Azam Z. Why the hero narrative is problematic for health care workers like me. HPHR. 2021; 33.
DOI:10.54111/0001/GG7
CAC Foreman 8th floor. Rapid response Klau 4.
The voice in my head is the voice that comes overhead every few seconds.
As a first year internal medicine resident in New York City, the physical and emotional toll the pandemic has placed on me is unmeasurable. My attending physician reminds me of someone commanding a battlefield. I work with my “allied” residents, doctors from different specialties deployed to my floor, “coalition” doctors, and students that graduated early to help us. Medicine has been replaced by wartime rhetoric. Unlike war however, medicine is not a path by which any of us ever expected to lose our lives.
Being on the front line of a global pandemic at a tertiary care center in one of the most populated cities in the world is not only surreal, it’s scary. Not the type of scare you get from running out of groceries at the supermarket. I was scared of the potential cases I was coming into contact with, scared that my mask didn’t fit properly on my face, scared that I would touch it with dirty gloves by mistake. My face hurts from wearing a mask 13 hours a day. My head hurts from trying to find a mask in the chaos of people frantically searching for it.
Walking into a shift one morning, I was handed a Yankees poncho to use as a gown. “Treat it like gold,” one hospital administrator said at a weekly COVID town-hall conference. I can’t come into work without fearing for my life.
At my own hospital, a nurse I worked with a few weeks ago is now in critical condition in our intensive care unit. Yet, hospitals are firing personnel for speaking out, nurses are on leave for bringing their own protective gear to work , and physicians are seeing their compensation cut. This treatment makes the heroic rhetoric voiced in the general public meaningless.
As the death toll continues to spike, I started taking a few seconds out of my day just to hold my patient’s hands as they neared death. I close my eyes and stand in silence with the patient, because, in the chaos of it all, we have become so desensitized. Tomorrow is never promised.
A few mornings later, I started having fever and chills. I was in stern denial. But this could no doubt be a surprise when you’re dispatched to a pandemic with a Yankees poncho.
But worse, I could hear my grandfather with whom I live coughing violently. What was his O2 saturation? How was his breathing? These are the questions I asked strangers for weeks during each of my shifts. Now, here I was bringing my grandfather into the ER.
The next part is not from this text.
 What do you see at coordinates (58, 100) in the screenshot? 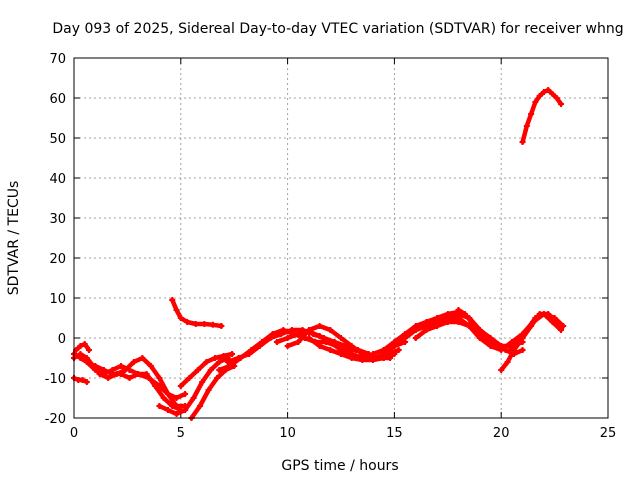
I see `y-tick-label: 60` at bounding box center [58, 100].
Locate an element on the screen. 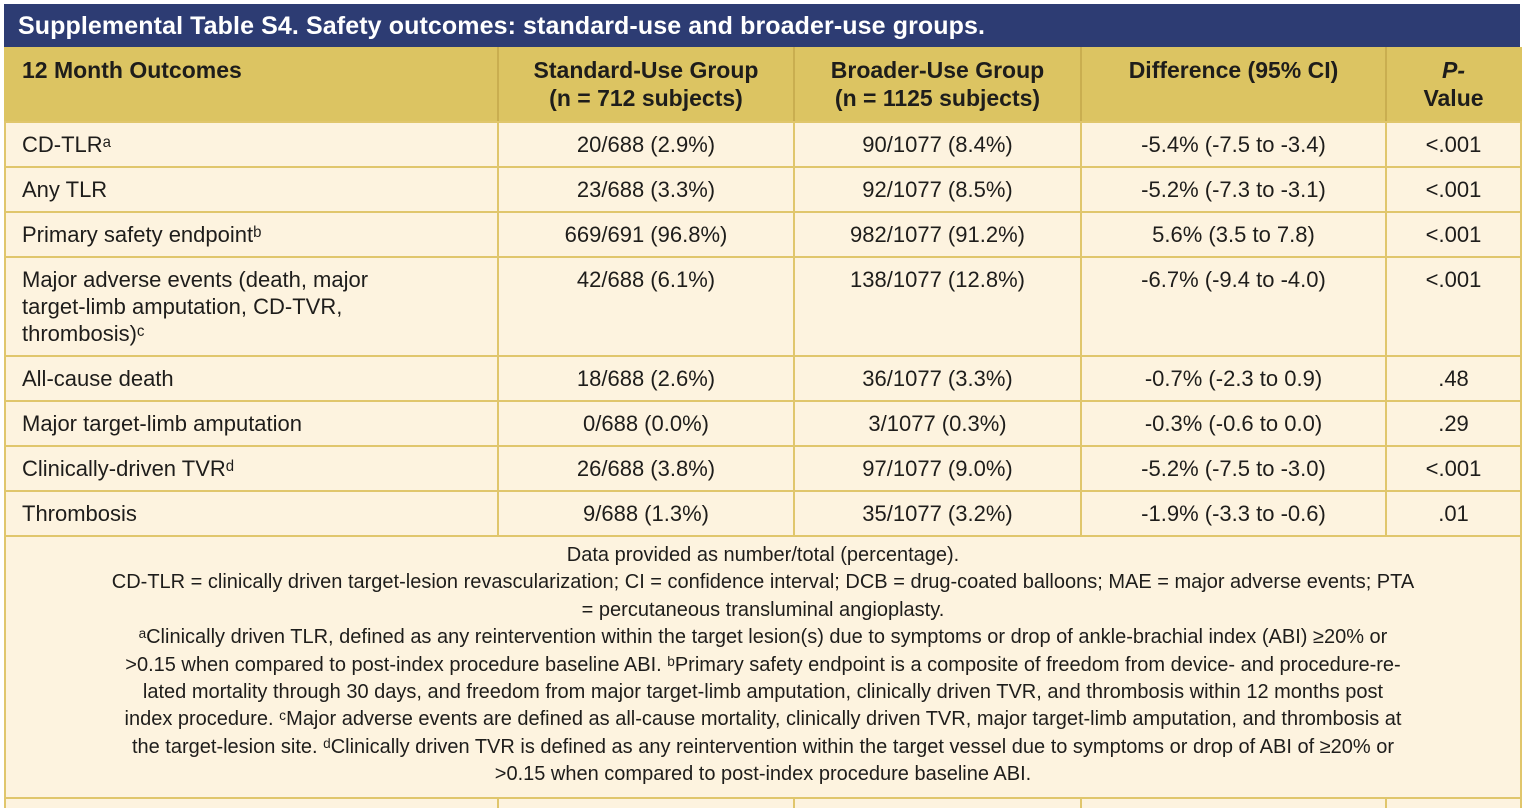  difference-cell: -0.7% (-2.3 to 0.9) is located at coordinates (1234, 378).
One of the horrors of being in the hospital during this time is that no family members are able to be by your side. Medical workers are stretched so thin that there are not enough to look after everyone. The care for each patient inevitably becomes compromised.
Day after day, I saw my grandfather through FaceTime. Truthfully, I felt blessed to be able to see him at all. I got to see him and he got to see me, even if it was through a 5-inch screen. It was our lifeline.
One of the calls you dread making as a doctor is telling a family member their loved one is dying. That was the call I received when my grandfather decompensated. We grow accustomed to making the call as clinicians but we never expect to get it ourselves.
I felt for his pulse. Slow but faint. As a doctor, you become desensitized over time. You frantically think of the next steps that will save this body’s life, until you realize “that body” is someone you know.
Death here during this time has no dignity. I’ve experienced a lot in my career by trade. But the deaths during COVID feel particularly brutal. Patients are not allowed to have visitors and often die scared. Someone codes, someone dies, and on you go to save the next life.
A few days later, I prepared to head back to work. I thought about all the patients I treated for COVID-19, never thinking my grandfather would be one. As I headed into work around 7pm, I hear the sounds of people cheering outside. At that moment, I did not feel like a hero.
Society needs to redirect energy to alleviating the struggles of workers rather than glorifying them. The government faltered, but community advocates and grassroot organizers have laid the foundation for reproducible change in addressing the disparate impact of the pandemic and beyond.
The fact of the matter is, nobody wants to be a hero right now. We just want to live to see another day.
Zaki Y. Azam is an internal medicine resident at Einstein College of Medicine, Montefiore Medical Center in the Bronx.